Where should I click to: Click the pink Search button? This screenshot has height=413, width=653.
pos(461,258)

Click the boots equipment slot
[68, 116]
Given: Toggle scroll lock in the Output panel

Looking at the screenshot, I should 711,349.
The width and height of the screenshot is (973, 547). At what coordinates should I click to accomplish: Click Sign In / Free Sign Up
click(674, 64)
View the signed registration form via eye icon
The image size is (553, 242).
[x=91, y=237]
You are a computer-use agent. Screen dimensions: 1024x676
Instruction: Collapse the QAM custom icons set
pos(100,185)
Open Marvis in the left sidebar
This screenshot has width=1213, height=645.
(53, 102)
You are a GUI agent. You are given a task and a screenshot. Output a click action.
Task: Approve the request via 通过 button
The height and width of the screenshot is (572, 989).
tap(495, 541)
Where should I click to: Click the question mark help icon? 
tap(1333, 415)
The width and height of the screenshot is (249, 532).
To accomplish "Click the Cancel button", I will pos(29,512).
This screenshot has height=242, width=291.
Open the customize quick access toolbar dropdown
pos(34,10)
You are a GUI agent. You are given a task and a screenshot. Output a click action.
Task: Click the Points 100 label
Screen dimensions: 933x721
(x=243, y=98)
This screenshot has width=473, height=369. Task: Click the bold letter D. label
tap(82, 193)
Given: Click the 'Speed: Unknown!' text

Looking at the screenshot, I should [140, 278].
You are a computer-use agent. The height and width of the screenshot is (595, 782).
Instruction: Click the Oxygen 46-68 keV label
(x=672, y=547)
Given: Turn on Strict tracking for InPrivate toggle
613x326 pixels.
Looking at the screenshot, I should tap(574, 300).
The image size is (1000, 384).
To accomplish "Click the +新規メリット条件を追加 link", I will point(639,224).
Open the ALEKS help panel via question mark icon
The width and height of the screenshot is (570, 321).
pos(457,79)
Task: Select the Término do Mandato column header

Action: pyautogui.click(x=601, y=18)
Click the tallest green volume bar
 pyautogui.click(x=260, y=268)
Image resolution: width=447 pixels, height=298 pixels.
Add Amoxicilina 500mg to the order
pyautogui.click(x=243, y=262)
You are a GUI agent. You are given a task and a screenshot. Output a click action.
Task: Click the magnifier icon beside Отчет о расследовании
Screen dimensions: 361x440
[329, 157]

======

■ Assignment:
Repeat each record exactly, leaving nothing out.

■ Answer to the exercise:
Where should I click to: Click the pink Search button? This screenshot has height=413, width=653.
pos(461,258)

Click the boots equipment slot
[68, 116]
Given: Toggle scroll lock in the Output panel

Looking at the screenshot, I should 711,349.
The width and height of the screenshot is (973, 547). At what coordinates should I click to accomplish: Click Sign In / Free Sign Up
click(674, 64)
View the signed registration form via eye icon
The image size is (553, 242).
[x=91, y=237]
You are a computer-use agent. Screen dimensions: 1024x676
Instruction: Collapse the QAM custom icons set
pos(100,185)
Open Marvis in the left sidebar
This screenshot has width=1213, height=645.
(53, 102)
You are a GUI agent. You are given a task and a screenshot. Output a click action.
Task: Approve the request via 通过 button
The height and width of the screenshot is (572, 989).
tap(495, 541)
Where should I click to: Click the question mark help icon? 
tap(1333, 415)
The width and height of the screenshot is (249, 532).
To accomplish "Click the Cancel button", I will pos(29,512).
This screenshot has height=242, width=291.
Open the customize quick access toolbar dropdown
pos(34,10)
You are a GUI agent. You are given a task and a screenshot. Output a click action.
Task: Click the Points 100 label
Screen dimensions: 933x721
(x=243, y=98)
This screenshot has width=473, height=369. Task: Click the bold letter D. label
tap(82, 193)
Given: Click the 'Speed: Unknown!' text

Looking at the screenshot, I should [140, 278].
You are a computer-use agent. The height and width of the screenshot is (595, 782).
Instruction: Click the Oxygen 46-68 keV label
(x=672, y=547)
Given: Turn on Strict tracking for InPrivate toggle
613x326 pixels.
Looking at the screenshot, I should tap(574, 300).
The image size is (1000, 384).
To accomplish "Click the +新規メリット条件を追加 link", I will point(639,224).
Open the ALEKS help panel via question mark icon
The width and height of the screenshot is (570, 321).
pos(457,79)
Task: Select the Término do Mandato column header

Action: pyautogui.click(x=601, y=18)
Click the tallest green volume bar
 pyautogui.click(x=260, y=268)
Image resolution: width=447 pixels, height=298 pixels.
Add Amoxicilina 500mg to the order
pyautogui.click(x=243, y=262)
You are a GUI agent. You are given a task and a screenshot. Output a click action.
Task: Click the magnifier icon beside Отчет о расследовании
Screen dimensions: 361x440
[329, 157]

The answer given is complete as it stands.